When Bradley was in grade 3, his parents were getting divorced. It was an experience that really upended his life. To help him deal with the situation, his parents brought in a mentor for Bradley to talk to. The experience lasted for only a couple of months, but the impact of that connection has stuck with Bradley to this day.
“Some stranger was taking the time out of his day and spending time with me, talking to me, and trying to engage with me – I really liked that,” said Bradley. “Although it was a short time period, it still made an impact on my life.”
A student at York University and a servant with the Canadian Army, Bradley knew he wanted to give back to his community. He also wanted to improve his social skills, like empathy and communication, so that he could eventually apply to become a police officer.
Bradley studied criminology and learned about mentoring programs and how they can help divert kids away from the criminal justice system. He learned how it worked from textbooks, but he wanted to see it in action, especially after having his own mentoring experience when he was young.
“In the back of my mind I have always wanted to give back to a mentorship program, because of knowing how it felt in the past when someone gave back to me,” says Bradley.
Why He Chose The Peer Project
After looking at other mentoring programs, Bradley joined The Peer Project in April, 2012. He chose the Peer Project because of their unique approach to mentoring that focuses on peer-to-peer relationships, and matching youth based on their interests and location.
“I was really lucky, because my mentee and I really clicked. We really got to know each other and really got along right from the get-go,” says Bradley.
Bradley and his mentee are both into computers and cars, and they immediately hit it off.
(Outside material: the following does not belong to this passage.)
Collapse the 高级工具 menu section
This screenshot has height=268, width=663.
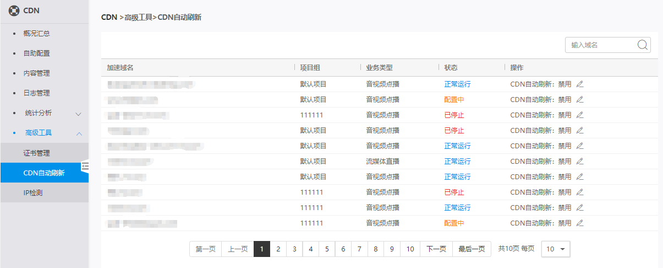click(x=79, y=133)

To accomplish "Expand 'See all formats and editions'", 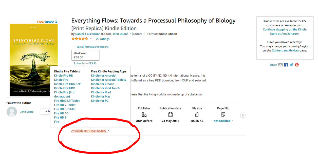I will tap(91, 47).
Bradley learned that his mentee wanted to get better grades school, and to become more physically fit.
Bradley himself was once a skinny 120-pound kid, with average grades. But he transformed himself into a mentally and physically focused man, capable of handling military training and university learning. And so Bradley went to work training and helping his mentee.
“I know how much your fitness can impact your self-confidence. And sometimes not having self-confidence makes you quieter – so I didn’t want my mentee going through what I did when I went to high school,” says Bradley.
In the first year, they would see each other four hours a week, hitting the gym together and then the books. In their first year together, his mentee saw his grades increase by 10%, and watched his weight drop by 10 to 20 pounds.
“He worked really hard,” says Bradley.
Finding A Balance
Bradley found balancing his interests as a mentor and the interests of his mentee’s parents at times difficult because his mentee’s parents were getting a divorce. They wanted information on how their child was handling the break-up. Bradley knew if he was seen as an agent for his mentee’s parents, then there would be no trust with his mentee.
“I needed my mentee to be comfortable to talk to me and tell me things,” says Bradley. “From the get-go, I was balancing those interests.”
Overall, the experience has been really rewarding for Bradley to see his mentee grow and development into a university-bound young man.
“It makes me happy that someone who wasn’t doing so well is doing so much better, simply from interacting with me,” says Bradley.
Bradley works currently as a special constable at a York court office, but has recently submitted his application to become a police officer. Next year his mentee is off to university. Bradley says they will definitely stay in touch.